Myspace is an obvious one. Telephones an older example. The internet a modern-ish example. Airports.

Anything where building more users/locations/access points or effectively nodes, increases the value of the network.

Network goods: the concept that explains the value of your life

The web of interrelationships that is your or my life, is a web of intersecting networks. In our published research to be released soon, we will be discussing this in more detail.

Let’s expand the term ‘network good’. Let’s look at the environment.

The environment is a good all of us enjoy. Clean air. Water. To use another principle it is a ‘commons’ - named after the common farming land of earlier times. Like the Boston Common.

There is a principle that is used to justify private ownership, called the tragedy of the commons. In short, when an asset is owned by all no one is accountable.

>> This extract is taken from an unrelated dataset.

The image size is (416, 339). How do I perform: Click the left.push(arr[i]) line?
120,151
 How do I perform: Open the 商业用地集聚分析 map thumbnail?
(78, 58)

Network Goods - pricing pollution

So when they talk about pricing the environment, and discuss it as a good, there are a variety of sound economic and rational reasons for pricing models.

So when they talk about a market for carbon, they are choosing how much to allow, and presumably if you output more, you will pay a greater ‘tax’ (purchase more offsets).

This creates an incentive for profit-maximizing companies to minimize pollution (avoidance of tax).

It gets around the community problem by creating individual incentives. Which is a noble, workable ‘big picture’ idea. This is probably the simplest explanation.

Communities are an innovation

However, there is also a simple answer, or at least additional step.

If we simply created local communities (like we used to have) where everyone contributes to the commons for mutual happiness.

When you know your neighbours well, you don’t dump rubbish in their pool.

Virtual communities are a part of this as well in many cases. Web 2.0 is interactive website communities by and large.

That’s a thought. Small towns have this. I have visited many all over the world. No litter. Nice safe streets. Maybe that’s because of community.

Network goods work well where people share values and have shame.

Take care and hug a community

Christopher

Connect to Christopher Hire.

Speaker. Author. Editor-In-Chief. Executive Director of Innovation, 2thinknow.

One Response to “The Environment a Network Good, Community as Innovation”

  1. …and this is why communities consisting mainly of high-transient occupants (think flats/apartments or, even worse, hotels/motels) have a higher crime rate and a higher cleaning/maintenance cost. There is no emotional involvement; no shared values; no shared communal risks (shame; local governmental property enforcement)/rewards (maintained/increased property values; higher quality of life).